━━━━━ Provided records

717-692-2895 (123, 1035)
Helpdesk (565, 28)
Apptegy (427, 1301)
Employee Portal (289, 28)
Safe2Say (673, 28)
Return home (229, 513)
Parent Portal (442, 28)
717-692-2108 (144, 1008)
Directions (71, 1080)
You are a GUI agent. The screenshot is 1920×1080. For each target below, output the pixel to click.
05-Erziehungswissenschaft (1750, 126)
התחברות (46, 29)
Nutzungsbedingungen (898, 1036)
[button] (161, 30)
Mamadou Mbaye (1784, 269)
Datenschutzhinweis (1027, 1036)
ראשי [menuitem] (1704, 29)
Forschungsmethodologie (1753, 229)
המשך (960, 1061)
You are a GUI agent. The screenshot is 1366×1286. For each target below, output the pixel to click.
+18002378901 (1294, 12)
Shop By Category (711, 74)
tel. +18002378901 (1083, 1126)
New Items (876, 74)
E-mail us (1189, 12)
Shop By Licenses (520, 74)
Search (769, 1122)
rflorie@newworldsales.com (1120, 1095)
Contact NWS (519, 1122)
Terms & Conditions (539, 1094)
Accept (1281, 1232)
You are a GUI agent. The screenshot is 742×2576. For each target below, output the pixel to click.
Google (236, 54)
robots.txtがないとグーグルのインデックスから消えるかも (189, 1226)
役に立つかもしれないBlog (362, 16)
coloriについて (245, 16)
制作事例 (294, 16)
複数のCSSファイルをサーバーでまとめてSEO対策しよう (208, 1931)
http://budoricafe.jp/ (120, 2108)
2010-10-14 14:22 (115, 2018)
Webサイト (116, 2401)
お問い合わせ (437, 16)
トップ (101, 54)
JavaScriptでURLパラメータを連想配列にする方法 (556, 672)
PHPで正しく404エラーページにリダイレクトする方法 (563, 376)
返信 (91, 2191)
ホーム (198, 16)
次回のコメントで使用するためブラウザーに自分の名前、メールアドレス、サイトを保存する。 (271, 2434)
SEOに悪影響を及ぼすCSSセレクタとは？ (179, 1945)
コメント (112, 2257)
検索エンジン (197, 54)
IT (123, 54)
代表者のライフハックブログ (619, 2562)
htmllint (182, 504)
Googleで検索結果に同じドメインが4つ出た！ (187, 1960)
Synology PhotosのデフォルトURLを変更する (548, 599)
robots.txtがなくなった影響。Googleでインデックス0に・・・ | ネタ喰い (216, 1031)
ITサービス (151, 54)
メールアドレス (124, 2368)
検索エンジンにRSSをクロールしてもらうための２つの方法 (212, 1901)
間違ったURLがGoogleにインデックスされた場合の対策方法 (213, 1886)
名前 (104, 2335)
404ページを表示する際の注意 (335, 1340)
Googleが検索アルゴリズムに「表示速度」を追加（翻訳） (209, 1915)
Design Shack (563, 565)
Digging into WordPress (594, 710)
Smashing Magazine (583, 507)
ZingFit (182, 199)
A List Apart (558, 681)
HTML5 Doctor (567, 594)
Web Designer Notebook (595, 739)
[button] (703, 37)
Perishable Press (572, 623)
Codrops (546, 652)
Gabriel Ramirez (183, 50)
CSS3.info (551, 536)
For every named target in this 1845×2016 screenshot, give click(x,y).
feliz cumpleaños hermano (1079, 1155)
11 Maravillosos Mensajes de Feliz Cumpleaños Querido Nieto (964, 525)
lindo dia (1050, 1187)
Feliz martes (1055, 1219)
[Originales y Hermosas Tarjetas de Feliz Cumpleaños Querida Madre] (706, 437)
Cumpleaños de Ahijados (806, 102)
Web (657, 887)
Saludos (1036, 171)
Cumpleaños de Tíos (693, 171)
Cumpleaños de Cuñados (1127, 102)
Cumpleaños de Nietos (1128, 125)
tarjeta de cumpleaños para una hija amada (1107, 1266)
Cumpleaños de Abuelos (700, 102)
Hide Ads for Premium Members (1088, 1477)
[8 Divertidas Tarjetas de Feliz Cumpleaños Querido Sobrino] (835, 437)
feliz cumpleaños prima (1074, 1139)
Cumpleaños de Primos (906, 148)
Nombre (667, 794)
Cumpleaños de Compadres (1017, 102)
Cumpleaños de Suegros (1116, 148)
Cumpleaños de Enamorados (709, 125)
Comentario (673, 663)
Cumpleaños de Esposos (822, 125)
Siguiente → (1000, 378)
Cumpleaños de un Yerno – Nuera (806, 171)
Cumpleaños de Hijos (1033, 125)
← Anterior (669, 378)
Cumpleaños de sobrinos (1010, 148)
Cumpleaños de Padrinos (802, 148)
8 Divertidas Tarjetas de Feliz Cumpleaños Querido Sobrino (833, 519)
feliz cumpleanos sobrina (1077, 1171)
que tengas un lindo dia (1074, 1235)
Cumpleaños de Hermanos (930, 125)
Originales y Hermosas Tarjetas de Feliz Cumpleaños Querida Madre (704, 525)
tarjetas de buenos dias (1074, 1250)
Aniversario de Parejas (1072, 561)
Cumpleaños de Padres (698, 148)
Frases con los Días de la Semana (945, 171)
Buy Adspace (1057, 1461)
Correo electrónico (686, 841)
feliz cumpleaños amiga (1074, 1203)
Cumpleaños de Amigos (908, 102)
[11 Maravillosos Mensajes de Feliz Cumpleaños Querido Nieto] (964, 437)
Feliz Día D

━━━━━━━━━━

> [Task to complete]
Please give an exact copy of the entries above, from the line with "Cumpleaños de un Yerno – Nuera (806, 171)" down to the line with "que tengas un lindo dia (1074, 1235)", inclusive, and nothing else.

> [Task answer]
Cumpleaños de un Yerno – Nuera (806, 171)
Cumpleaños de Hijos (1033, 125)
← Anterior (669, 378)
Cumpleaños de sobrinos (1010, 148)
Cumpleaños de Padrinos (802, 148)
8 Divertidas Tarjetas de Feliz Cumpleaños Querido Sobrino (833, 519)
feliz cumpleanos sobrina (1077, 1171)
que tengas un lindo dia (1074, 1235)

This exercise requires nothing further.